О предсимволизме можно говорить (как полагала и З.Г.Минц в работах по истории русского символизма) по отношению к тем писателям, которые, как Лев Толстой в поздних вещах и Чехов, пользуются набором символов, передающих идеи нового времени (этот новый тип метафор у Толстого, начиная с «Анны Карениной», был отмечен Б.М. Эйхенбаумом; резкое неприятие Толстым современного ему западноевропейского символизма нисколько не мешало ему создавать другую, альтернативную систему символов). Дорожный сцепщик в повторяющихся видениях Анны целиком принадлежит новому времени. К новым чертам позднего предсимволистского стиля Льва Толстого относится соединение художественного текста с научным рассуждением в сочетании со ссылками на другие религиозные традиции (мысли о генетике в этюде «Карма»); мы и дальше столкнемся с синтезом мудрости, разума и искусства и с взаимодействием с восточными духовными учениями как характерной чертой русского духовного роста.

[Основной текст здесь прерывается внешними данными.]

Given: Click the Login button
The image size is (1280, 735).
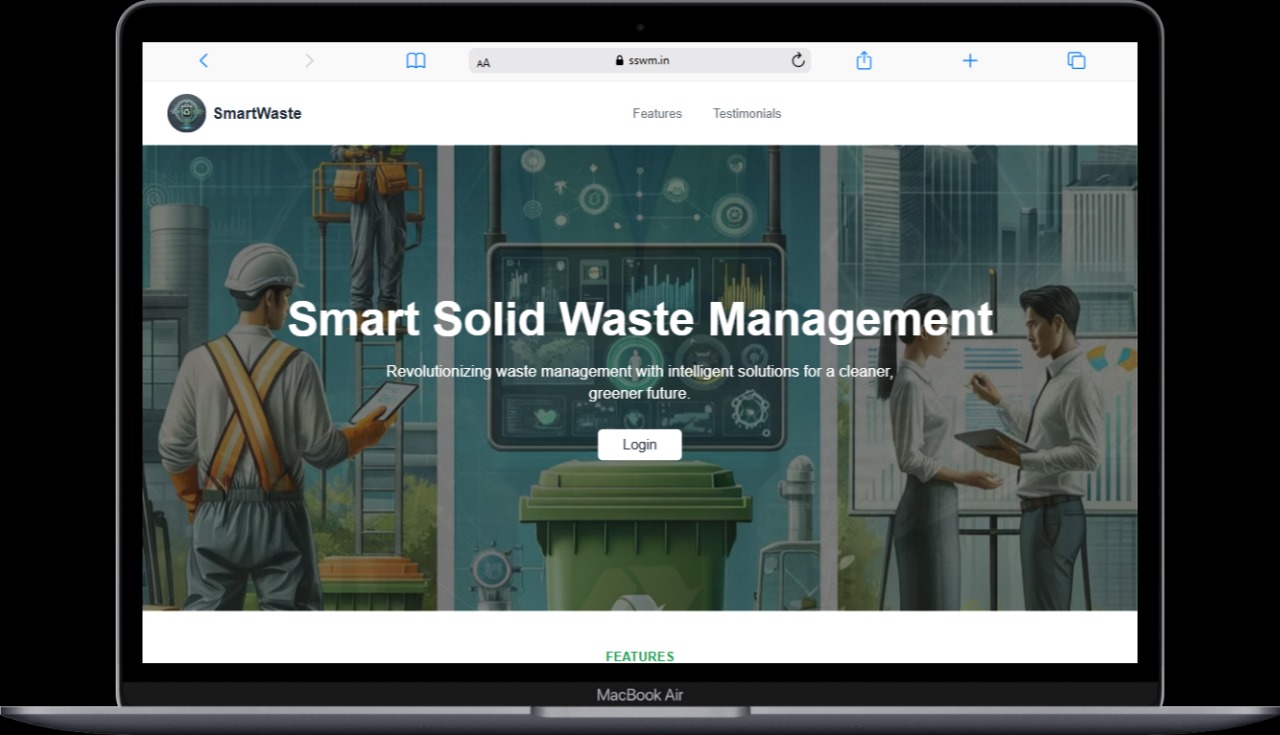Looking at the screenshot, I should coord(639,444).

Указанные еще в ранней статье Аполлона Григорьева предавангардные черты поэтики Случевского получили частичное развитие в более поздней его лирике. Хотя у самого Аполлона Григорьева (прямо повлиявшего на занимавшегося его тогда никому не известными стихами Блока) уже формируются многие стороны предсимволистской поэзии; в своей критической оценке дурного влияния Гейне на Фета Григорьев выступает в роли противника той «болезненной» лирики, к которой сам он в стихах тяготел.

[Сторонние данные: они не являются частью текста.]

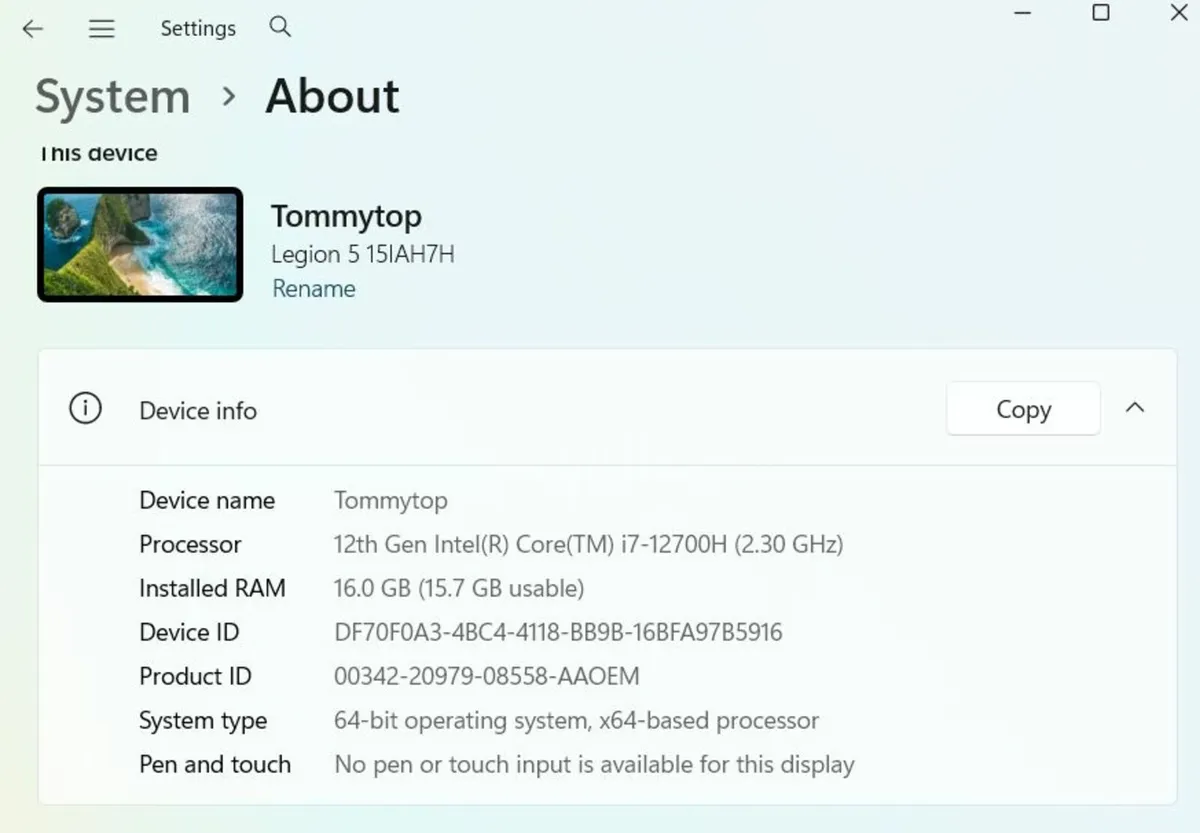
Task: Click the search magnifier icon
Action: 280,28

3. Предсимволизм, символизм и постсимволизм.
Русский символизм отличался от западноевропейского выраженностью в нем религиозной установки, обращенной на личность Художника. Лишь у отдельных старших символистов (Брюсов, Анненский) отчетливо обнаруживается прямое воздействие поэтики западноевропейского символизма и его эстетических категорий. Маргинальность этой стороны раннего русского символизма видна в естественности первых пародийных откликов на ранние брюсовские эксперименты, написанных одним из провозвестников собственно русского символизма – Владимиром Соловьевым. Особость литературного места Анненского тоже можно связать с собственно эстетической окраской его символизма, сближавшего его, скорее, с французскими современниками, а из русских – с такими постсимволистами, как Кузмин. Неслучайно модернизм, сказавшийся в переводах трагедий Еврипида Анненским, вызвал резкую критику М.Л. Гаспарова, противопоставившего многословности Анненского лаконизм и минимализм в духе поздних вкусов нашего времени (Гаспаров 2003).